TASK PROMPT >> In the article on Justice Ginsburg's cancer surgery below, copy everything from "A CAT scan revealed" down to "on the bench.", changing "tumor" to "growth".

SOURCE TEXT >>

=====

Justice Ruth Bader Ginsburg Has Cancer Surgery

Supreme Court Justice Ruth Bader Ginsburg had surgery Thursday after being diagnosed with pancreatic cancer, the court said.

Pancreatic cancer is often deadly, although the court said doctors apparently found Ginsburg's cancer at an early stage.

Ginsburg, 75, had the surgery at the Memorial Sloan-Kettering Cancer Center in New York. She will remain in the hospital for seven to 10 days, said her surgeon, Dr. Murray Brennan, according to a release issued by the court. The hospital had no comment on Ginsburg.

The only woman on the court, Ginsburg has been a justice since 1993. She is a liberal-leaning justice who has been vocal in recent years about the court's more conservative stance.

President Barack Obama expressed hope for her speedy recovery, White House press secretary Robert Gibbs said Thursday, and offered his thoughts and prayers.

In 1999, Ginsburg had surgery for colon cancer and had chemotherapy and radiation treatment. The new cancer was discovered during a routine, annual exam late last month at the National Institutes of Health in Bethesda, Md.

A CAT scan revealed a tumor measuring about 1 centimeter across at the center of the pancreas, the court said.

Ginsburg had recently told her former law clerks and others that she envisioned serving on the court into her 80s, although those comments were made before the latest diagnosis.

In her previous bout with cancer, Ginsburg received treatment throughout the court's term and never missed a day on the bench.

The justices hold their next private conference on Feb. 20 and return to the bench from their winter break on Feb. 23.

The court's announcement offered few details about the surgery.

=====

DATA EXTRACT >>

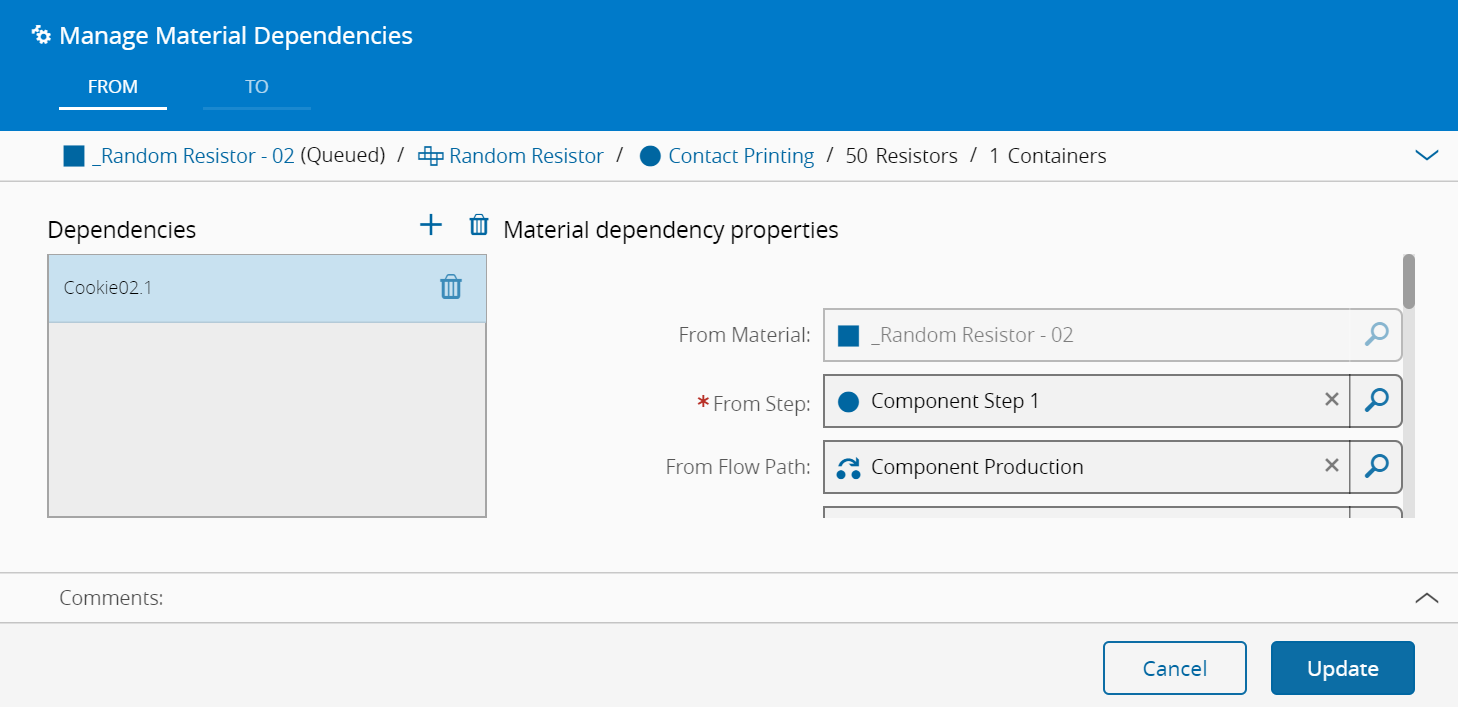Switch to the TO tab
Screen dimensions: 1458x707
click(257, 87)

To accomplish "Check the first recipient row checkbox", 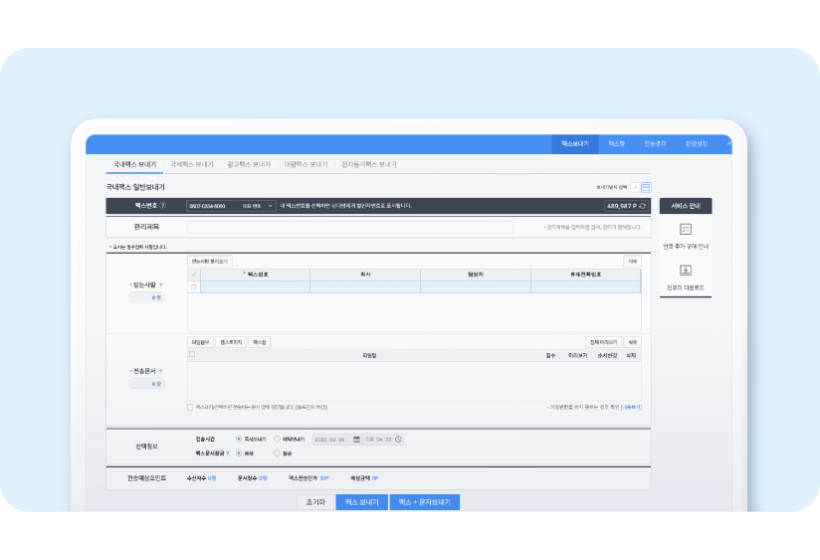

=====

RESULT OF THE TASK >>
A CAT scan revealed a growth measuring about 1 centimeter across at the center of the pancreas, the court said.

Ginsburg had recently told her former law clerks and others that she envisioned serving on the court into her 80s, although those comments were made before the latest diagnosis.

In her previous bout with cancer, Ginsburg received treatment throughout the court's term and never missed a day on the bench.